In many applications, data are sensed at various locations around a network. In such applications, the data must often be tagged with timing information. This timing information should be consistent across the network. For example, in exploring for oil, an area may be surveyed using sensors (accelerometers) disposed in a grid. Seismic shocks are induced by triggers such as explosives or vibrator trucks, and in response the sensors provide data indicative of soil content and condition. This data must be time-stamped so it can be synchronized across the network. Clocks at the sensors may be used to time-stamp the data.
The figures are not drawn to scale. They illustrate the disclosure by examples.
Illustrative examples and details are used in the drawings and in this description, but other configurations may exist and may suggest themselves. Parameters such as voltages, temperatures, dimensions, and component values are approximate. Terms of orientation such as up, down, top, and bottom are used only for convenience to indicate spatial relationships of components with respect to each other, and except as otherwise indicated, orientation with respect to external axes is not critical. For clarity, some known methods and structures have not been described in detail. Methods defined by the claims may comprise steps in addition to those listed, and except as indicated in the claims themselves the steps may be performed in another order than that given.
The systems and methods described herein may be implemented in various forms of hardware, software, firmware, special purpose processors, or a combination thereof. At least a portion thereof may be implemented as an application comprising program instructions that are tangibly embodied on one or more program storage devices such as hard disks, magnetic floppy disks, RAM, ROM, and CDROM, and executable by any device or machine comprising suitable architecture. Some or all of the instructions may be remotely stored; in one example, execution of remotely-accessed instructions may be referred to as cloud computing. Some of the constituent system components and process steps may be implemented in software, and therefore the connections between system modules or the logic flow of method steps may differ depending on the manner in which they are programmed.
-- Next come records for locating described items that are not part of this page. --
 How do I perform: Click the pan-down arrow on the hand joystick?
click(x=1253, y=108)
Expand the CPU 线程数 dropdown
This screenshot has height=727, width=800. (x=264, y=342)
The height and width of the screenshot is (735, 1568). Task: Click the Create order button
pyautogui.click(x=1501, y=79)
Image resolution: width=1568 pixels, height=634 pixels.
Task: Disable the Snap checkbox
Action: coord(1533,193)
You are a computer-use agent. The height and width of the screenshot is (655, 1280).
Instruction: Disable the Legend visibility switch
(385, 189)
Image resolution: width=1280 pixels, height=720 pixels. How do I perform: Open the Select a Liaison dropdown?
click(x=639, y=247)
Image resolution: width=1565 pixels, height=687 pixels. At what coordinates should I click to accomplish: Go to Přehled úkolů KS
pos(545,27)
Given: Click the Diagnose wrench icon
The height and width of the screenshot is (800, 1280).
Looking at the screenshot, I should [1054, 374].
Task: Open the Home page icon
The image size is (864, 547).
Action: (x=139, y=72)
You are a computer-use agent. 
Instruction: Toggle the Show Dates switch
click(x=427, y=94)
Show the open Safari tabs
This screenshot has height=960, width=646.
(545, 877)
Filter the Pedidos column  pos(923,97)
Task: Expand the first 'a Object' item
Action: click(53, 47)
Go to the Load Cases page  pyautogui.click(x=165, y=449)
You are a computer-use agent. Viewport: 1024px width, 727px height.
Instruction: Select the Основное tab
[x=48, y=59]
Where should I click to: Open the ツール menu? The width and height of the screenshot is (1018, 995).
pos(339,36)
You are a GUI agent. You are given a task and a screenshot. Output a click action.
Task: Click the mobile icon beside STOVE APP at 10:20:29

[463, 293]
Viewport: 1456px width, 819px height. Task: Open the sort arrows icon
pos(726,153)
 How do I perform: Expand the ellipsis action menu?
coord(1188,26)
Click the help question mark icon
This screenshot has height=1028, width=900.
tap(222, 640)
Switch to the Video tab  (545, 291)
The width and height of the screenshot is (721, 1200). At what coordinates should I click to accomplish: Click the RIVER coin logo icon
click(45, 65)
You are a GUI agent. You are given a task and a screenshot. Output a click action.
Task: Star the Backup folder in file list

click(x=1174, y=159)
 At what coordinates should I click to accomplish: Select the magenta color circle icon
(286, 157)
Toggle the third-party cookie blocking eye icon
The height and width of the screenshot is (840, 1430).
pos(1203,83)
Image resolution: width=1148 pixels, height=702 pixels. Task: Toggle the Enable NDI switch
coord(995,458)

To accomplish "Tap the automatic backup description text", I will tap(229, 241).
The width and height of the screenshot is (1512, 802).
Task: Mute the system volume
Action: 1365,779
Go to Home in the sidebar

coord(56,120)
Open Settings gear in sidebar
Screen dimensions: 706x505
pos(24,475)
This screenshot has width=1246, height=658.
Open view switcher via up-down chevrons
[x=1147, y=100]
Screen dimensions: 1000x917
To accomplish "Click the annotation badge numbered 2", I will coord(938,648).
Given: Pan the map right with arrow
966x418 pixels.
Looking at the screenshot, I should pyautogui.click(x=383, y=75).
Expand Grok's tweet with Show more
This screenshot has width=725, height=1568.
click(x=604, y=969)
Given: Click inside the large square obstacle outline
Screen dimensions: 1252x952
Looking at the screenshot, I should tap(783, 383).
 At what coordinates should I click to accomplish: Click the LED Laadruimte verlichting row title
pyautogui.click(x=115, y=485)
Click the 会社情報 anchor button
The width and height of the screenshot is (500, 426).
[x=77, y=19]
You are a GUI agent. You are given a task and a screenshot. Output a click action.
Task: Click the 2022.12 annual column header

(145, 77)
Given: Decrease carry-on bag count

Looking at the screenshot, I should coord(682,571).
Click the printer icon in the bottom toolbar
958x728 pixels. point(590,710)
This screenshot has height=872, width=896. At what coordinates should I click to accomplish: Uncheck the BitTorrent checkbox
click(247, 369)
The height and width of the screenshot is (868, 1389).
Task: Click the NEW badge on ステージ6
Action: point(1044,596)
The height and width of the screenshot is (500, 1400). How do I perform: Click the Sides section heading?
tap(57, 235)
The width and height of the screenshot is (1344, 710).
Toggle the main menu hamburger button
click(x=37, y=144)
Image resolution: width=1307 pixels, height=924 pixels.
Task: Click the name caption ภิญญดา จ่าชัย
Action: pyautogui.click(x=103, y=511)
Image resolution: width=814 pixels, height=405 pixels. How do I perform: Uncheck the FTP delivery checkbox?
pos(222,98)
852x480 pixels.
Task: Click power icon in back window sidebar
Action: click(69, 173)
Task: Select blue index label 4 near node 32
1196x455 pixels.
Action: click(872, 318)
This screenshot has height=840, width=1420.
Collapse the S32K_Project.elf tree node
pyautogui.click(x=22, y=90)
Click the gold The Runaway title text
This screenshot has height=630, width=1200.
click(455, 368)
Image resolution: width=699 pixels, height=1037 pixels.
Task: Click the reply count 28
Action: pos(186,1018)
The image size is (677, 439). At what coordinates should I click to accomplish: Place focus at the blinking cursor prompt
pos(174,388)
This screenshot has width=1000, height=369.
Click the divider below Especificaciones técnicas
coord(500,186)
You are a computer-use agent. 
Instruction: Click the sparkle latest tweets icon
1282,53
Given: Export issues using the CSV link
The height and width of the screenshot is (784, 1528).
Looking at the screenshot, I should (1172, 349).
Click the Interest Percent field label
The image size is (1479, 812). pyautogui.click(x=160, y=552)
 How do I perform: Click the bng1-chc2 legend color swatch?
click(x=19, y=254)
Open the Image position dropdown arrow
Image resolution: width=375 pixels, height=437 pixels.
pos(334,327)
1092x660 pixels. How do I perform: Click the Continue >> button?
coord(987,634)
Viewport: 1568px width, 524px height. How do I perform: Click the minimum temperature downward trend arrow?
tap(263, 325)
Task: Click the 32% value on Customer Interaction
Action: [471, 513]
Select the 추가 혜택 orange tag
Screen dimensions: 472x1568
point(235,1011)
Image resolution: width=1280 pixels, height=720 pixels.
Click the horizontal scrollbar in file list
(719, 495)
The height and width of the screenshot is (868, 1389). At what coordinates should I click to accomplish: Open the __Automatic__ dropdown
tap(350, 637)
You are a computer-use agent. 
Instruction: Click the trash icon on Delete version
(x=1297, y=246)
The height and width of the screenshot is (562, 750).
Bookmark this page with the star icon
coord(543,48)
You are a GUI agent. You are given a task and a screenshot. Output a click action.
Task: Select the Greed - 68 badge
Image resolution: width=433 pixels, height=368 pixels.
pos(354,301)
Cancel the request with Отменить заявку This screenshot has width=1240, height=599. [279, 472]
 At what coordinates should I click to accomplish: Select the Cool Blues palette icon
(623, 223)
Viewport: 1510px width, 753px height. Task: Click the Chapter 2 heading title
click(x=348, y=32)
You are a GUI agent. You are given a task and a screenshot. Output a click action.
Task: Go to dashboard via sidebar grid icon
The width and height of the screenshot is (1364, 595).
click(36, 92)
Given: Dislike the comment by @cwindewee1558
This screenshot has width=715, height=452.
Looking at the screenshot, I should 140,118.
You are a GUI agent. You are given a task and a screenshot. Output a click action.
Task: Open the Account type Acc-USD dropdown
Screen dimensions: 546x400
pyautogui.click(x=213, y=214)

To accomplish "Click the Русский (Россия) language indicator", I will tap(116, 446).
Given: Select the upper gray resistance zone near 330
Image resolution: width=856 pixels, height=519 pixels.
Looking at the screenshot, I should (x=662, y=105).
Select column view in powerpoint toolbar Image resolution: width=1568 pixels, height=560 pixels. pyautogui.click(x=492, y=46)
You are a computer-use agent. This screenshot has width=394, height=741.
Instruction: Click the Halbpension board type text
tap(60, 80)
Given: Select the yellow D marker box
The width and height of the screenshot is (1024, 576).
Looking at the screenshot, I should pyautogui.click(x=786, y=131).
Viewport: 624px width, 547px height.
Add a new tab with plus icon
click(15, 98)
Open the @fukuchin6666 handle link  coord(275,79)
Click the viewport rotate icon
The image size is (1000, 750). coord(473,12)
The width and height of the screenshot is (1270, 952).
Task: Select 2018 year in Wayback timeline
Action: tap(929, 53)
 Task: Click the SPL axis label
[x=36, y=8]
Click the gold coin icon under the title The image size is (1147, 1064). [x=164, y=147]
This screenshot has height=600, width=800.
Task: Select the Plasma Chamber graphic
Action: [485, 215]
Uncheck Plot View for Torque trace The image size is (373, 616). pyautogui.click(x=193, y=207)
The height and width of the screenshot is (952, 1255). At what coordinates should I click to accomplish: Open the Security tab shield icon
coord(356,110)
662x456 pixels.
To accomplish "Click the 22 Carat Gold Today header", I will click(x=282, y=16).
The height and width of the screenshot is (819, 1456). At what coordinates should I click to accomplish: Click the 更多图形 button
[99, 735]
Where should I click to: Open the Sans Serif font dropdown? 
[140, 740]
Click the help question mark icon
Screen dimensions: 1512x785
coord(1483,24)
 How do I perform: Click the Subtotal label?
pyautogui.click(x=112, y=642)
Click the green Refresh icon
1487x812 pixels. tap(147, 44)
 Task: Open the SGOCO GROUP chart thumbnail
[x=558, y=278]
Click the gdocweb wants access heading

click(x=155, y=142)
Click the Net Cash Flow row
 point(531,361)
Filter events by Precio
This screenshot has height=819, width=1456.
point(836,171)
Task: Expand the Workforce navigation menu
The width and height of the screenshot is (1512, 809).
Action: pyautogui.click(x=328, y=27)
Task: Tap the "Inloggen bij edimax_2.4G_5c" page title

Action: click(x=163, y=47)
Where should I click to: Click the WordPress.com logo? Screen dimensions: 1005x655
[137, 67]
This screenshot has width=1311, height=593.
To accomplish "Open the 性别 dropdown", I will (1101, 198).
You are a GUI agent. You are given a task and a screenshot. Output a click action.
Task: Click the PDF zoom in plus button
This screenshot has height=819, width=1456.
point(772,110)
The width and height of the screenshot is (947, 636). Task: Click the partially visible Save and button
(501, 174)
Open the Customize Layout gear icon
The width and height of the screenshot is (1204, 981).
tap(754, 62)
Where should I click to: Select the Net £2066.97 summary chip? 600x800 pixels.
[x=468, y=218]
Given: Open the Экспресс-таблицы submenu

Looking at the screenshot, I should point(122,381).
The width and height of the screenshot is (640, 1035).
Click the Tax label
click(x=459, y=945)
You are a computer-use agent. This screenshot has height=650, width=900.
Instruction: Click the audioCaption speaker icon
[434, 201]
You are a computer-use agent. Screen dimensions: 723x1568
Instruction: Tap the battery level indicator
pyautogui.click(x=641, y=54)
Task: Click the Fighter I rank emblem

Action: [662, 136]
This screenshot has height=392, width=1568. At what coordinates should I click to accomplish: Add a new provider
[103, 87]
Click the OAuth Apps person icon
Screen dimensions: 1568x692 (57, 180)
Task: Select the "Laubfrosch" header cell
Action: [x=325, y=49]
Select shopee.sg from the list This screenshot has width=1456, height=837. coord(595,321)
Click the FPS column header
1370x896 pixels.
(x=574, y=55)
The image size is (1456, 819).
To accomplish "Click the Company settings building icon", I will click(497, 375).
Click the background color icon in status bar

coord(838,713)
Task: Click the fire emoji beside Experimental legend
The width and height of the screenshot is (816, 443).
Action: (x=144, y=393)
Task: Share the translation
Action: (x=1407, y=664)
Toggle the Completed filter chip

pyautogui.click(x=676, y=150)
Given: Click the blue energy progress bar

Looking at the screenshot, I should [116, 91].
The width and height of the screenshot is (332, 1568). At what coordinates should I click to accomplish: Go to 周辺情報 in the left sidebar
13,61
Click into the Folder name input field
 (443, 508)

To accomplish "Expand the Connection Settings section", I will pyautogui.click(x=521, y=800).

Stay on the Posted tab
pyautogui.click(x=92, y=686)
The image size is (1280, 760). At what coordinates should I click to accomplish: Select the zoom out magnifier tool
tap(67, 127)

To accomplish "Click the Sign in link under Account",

In sensor networks such as the oil exploration networks described above, free-running clocks (that is, clocks not synchronized to a central timing source) are often used. These clocks may be crystal-controlled and typically are characterized by a high degree of short-term stability but slow drift over time. Time stamps provided by these clocks can be off by as much as several microseconds as a result of this drift and such other factors as temperature variations, limited timing resolution of IEEE 802.11 time sync functions, propagation delay of timing beacons, processing delays at the sensors, and error in measuring the elapsed time between arrival of a signal from a timing beacon and the data sampling time. These various errors may be random. Accordingly, uncertainty is associated with the time stamps—in other words the timing information is noisy.
A sequence of time stamps, viewed as a random process, has energy in most frequencies. For example, if time stamp errors are modeled as white noise, the power spectral density is constant. Energy in the underlying time stamps is concentrated mainly in low frequencies due to slow clock drift, and low-pass filters can remove much of the noise energy while preserving much of the desired signal energy. But inasmuch as the time stamps are of finite duration, their power spectral density also has high-frequency energy, and low-pass filtering therefore distorts the desired underlying time stamp information. On the other hand, if instead of low-pass filtering a non-linear filtering technique such as least squares is attempted, the low-frequency variation in the time stamps results in errors that grow larger with the length of the sequence of time stamps. There is a need for a way to reduce noise in data sequences such as time stamps without distorting or introducing errors into the data.
In some examples the non-linear technique comprises linear least-squares approximation, as will be described in detail presently. This least-squares approximation may be performed at intervals, and cubic spline interpolation used to fill in between the intervals.
In some examples, as will be explained presently, the linear technique comprises a fast Fourier transform or a linear low-pass time-invariant finite impulse response filter.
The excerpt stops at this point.